■ GOAL OF THE EXERCISE: Please carry on the blog post about National Service below, writing the next part after its final sentence.

■ DOCUMENT:
◇ ◇ ◇ ◇ ◇ ◇ ◇
NS.

long emo post ahead.

NS (National Service; those gun holding, marching under the hot sun thing. preparing you for WARRR) is AN ASS. =(. I mean, a pain in the ass for me. it delays everything, college, BIRTHDAY PARTY and all. =(. for the first time in 5 years I might not have a birthday party. why must it be on my 18th birthday. UGH. but hopefully, I’d still celebrate it even if it’s a month late =/.

it’s hard to think of how my number of friends would even decrease significantly. in 3 months many things can happen and I felt that I will lose some most of my friends. and it is hard for me to accept the fact that when I come back I might not see them or even talk to them because they are so engrossed with their new friends at college and might also be very busy with assignments. I would only be annoying them then. =(. and I’d know nothing about their problems and all and they might find it hard to tell me because I have no idea on what have been going on T_T.
◇ ◇ ◇ ◇ ◇ ◇ ◇
■ DATASET EXTRACT:
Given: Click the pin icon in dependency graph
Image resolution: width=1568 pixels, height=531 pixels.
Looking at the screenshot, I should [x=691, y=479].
◇ ◇ ◇ ◇ ◇ ◇ ◇
■ EXERCISE RESULT:
and even so, being my usual cocky self I would be nice to you, but I won’t express myself and actually be friends with you at first. unless there’s a connection or something. making friends randomly is ALWAYS dangerous, even friends friend, but it just seems a little better. sigh. how am I going to survive.

thinking of how some people steal even pentene, I guess I will need to store the collection of shampoos from hotels and maybe keep it in a mineral bottle bottle. and as for undergarments, going to pasar malam to buy some would be sufficient. same goes for towels. SIGH. and I have real bad menstrual cramps during menstrual period, will they even let me rest in the room for a maximum of 3 days. and can I really live without facial for 3 months (I do it monthly, that’s why my skin seems OK you see. =/)

I really hope I’d meet some nice people. I’ve never understood why some people could steal and never feel bad. even if I accidentally did something wrong, I’d feel bad for the rest of my life. at least a few months/years. until I become older and start forgetting the long ago stuff. ugh.

and it being dirty is really disgusting me like mad already.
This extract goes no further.